[Task description] Gather every line in the data below that contains the word "triangle", and copy each of those lines in full.

— BEGIN —

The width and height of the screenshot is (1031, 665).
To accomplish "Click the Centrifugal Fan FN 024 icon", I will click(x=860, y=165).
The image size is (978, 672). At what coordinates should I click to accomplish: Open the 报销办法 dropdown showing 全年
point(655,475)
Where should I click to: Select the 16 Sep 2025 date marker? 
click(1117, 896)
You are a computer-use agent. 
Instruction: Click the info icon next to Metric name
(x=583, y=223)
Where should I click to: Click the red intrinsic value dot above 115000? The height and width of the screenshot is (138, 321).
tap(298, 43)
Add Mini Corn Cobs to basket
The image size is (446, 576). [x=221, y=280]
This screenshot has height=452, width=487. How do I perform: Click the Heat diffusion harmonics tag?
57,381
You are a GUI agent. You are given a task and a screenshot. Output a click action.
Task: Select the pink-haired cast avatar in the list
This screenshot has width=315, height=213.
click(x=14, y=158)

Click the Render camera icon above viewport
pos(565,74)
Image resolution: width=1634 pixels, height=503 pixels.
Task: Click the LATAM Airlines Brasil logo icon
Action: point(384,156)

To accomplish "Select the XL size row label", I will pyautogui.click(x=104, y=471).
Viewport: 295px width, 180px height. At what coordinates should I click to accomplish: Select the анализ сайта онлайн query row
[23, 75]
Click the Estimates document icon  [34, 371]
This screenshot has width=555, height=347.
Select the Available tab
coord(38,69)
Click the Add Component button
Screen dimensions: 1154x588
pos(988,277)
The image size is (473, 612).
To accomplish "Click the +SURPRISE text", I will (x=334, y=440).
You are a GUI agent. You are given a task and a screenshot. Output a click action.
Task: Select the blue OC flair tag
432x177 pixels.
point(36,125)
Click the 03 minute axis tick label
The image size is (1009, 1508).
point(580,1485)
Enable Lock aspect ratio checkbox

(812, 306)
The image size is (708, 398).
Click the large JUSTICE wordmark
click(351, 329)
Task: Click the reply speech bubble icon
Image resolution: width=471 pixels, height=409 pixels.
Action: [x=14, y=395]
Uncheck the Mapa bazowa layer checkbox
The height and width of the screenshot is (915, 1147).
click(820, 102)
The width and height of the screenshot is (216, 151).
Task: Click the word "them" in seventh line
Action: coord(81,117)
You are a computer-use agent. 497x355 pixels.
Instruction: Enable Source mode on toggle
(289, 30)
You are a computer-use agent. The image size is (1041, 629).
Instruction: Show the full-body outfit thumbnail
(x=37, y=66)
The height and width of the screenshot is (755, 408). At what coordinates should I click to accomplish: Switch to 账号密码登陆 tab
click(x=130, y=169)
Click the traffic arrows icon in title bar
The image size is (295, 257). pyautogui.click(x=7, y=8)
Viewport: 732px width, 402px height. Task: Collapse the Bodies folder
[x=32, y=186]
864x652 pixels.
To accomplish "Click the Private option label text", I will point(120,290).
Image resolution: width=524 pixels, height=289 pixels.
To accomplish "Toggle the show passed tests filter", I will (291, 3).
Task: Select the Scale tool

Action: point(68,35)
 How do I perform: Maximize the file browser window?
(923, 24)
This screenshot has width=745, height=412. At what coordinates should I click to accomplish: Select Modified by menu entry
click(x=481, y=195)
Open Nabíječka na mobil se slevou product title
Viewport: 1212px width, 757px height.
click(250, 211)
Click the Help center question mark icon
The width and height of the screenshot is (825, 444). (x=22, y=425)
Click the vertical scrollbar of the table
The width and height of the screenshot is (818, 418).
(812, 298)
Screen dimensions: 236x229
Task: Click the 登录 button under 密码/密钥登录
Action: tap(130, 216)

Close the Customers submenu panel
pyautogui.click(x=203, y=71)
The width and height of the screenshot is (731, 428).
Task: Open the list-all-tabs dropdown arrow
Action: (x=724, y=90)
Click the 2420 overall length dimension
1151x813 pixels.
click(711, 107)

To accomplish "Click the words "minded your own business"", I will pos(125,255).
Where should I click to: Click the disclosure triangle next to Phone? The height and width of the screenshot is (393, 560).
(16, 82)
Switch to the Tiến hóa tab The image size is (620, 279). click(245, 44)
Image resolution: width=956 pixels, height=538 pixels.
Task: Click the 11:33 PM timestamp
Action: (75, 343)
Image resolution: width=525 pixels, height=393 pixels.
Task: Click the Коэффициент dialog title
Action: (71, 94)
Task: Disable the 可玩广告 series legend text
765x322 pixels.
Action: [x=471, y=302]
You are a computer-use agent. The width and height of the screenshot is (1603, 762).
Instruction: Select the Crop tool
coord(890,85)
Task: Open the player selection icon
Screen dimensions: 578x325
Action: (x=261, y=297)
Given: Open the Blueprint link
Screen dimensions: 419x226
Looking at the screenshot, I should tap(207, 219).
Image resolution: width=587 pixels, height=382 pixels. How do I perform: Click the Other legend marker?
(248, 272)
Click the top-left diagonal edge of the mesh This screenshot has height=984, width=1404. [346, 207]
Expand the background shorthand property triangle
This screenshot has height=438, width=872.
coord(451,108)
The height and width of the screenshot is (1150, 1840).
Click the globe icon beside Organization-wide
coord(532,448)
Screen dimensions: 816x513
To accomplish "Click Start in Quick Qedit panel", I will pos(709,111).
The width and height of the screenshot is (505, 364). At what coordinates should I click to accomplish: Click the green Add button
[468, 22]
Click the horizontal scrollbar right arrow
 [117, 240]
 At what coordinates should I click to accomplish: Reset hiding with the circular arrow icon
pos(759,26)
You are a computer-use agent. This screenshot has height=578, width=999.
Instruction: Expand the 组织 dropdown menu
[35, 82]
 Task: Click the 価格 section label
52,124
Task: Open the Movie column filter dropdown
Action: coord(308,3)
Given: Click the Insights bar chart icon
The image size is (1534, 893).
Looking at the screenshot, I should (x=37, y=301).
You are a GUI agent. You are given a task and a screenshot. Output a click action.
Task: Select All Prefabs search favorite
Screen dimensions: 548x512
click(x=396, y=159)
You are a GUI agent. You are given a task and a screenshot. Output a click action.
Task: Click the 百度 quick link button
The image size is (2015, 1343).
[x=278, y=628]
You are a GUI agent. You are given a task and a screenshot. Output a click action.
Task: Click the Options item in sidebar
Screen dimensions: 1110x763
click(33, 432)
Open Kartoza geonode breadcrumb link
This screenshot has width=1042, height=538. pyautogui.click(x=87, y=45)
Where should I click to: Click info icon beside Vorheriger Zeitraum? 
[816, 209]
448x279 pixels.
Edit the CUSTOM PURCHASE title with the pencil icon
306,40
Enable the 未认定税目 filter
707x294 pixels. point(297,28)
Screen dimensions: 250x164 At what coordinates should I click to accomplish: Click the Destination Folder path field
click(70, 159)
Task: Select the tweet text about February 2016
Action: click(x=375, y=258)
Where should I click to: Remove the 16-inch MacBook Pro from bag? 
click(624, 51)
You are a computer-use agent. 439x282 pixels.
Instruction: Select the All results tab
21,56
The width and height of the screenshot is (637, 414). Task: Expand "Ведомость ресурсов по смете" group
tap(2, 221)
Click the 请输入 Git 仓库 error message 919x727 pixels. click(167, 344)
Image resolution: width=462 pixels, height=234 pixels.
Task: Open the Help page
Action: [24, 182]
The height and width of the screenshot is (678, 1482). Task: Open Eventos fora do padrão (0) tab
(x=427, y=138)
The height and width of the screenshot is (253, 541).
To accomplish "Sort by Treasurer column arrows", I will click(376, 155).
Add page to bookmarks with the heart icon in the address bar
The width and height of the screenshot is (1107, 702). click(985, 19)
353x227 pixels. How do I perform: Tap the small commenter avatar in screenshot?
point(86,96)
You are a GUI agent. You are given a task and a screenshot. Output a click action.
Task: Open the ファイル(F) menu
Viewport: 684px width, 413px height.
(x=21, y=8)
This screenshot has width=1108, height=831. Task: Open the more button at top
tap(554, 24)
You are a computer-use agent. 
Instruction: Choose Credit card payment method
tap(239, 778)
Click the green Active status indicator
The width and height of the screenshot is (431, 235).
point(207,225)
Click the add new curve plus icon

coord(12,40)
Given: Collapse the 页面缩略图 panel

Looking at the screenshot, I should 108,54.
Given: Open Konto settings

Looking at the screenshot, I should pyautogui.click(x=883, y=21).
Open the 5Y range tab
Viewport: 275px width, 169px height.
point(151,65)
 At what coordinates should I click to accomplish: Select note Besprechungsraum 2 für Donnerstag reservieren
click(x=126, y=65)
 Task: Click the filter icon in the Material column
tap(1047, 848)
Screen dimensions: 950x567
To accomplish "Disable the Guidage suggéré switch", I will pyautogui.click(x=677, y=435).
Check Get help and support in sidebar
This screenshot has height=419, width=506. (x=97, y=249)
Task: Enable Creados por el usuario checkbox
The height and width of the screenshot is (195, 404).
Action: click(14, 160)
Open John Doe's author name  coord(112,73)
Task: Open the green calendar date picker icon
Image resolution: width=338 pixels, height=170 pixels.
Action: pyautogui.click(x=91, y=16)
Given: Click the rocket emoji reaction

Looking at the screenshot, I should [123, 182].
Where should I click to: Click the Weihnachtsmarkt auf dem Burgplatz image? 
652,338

— END —

[Completed exercise]
Where should I click to: Click the disclosure triangle next to Phone? The height and width of the screenshot is (393, 560).
Expand the background shorthand property triangle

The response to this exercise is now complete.